### EXERCISE DETAILS:
Below are some entries. Repeat exactly the lines from the one with "Viewport: 1432px width, 781px height." through the one with "Increase Line thickness", and only those.

### ENTRIES SHOWN:
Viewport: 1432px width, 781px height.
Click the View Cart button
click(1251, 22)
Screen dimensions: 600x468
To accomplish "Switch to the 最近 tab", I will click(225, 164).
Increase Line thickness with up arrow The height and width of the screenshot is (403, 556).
==
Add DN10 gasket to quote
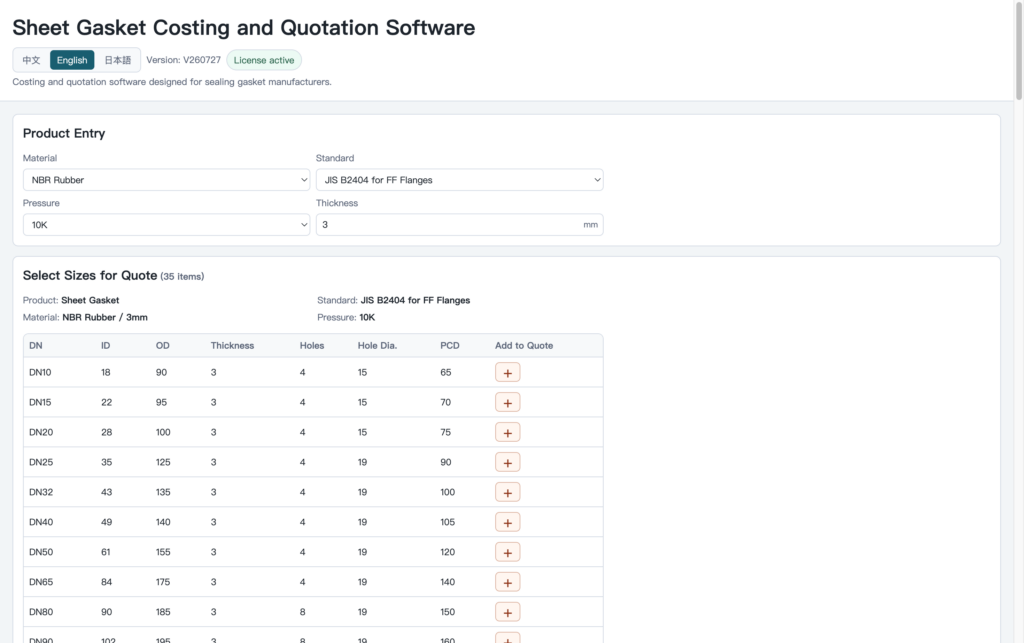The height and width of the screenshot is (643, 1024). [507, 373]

### ANSWER TO THE PROBLEM:
Viewport: 1432px width, 781px height.
Click the View Cart button
click(1251, 22)
Screen dimensions: 600x468
To accomplish "Switch to the 最近 tab", I will click(225, 164).
Increase Line thickness with up arrow The height and width of the screenshot is (403, 556).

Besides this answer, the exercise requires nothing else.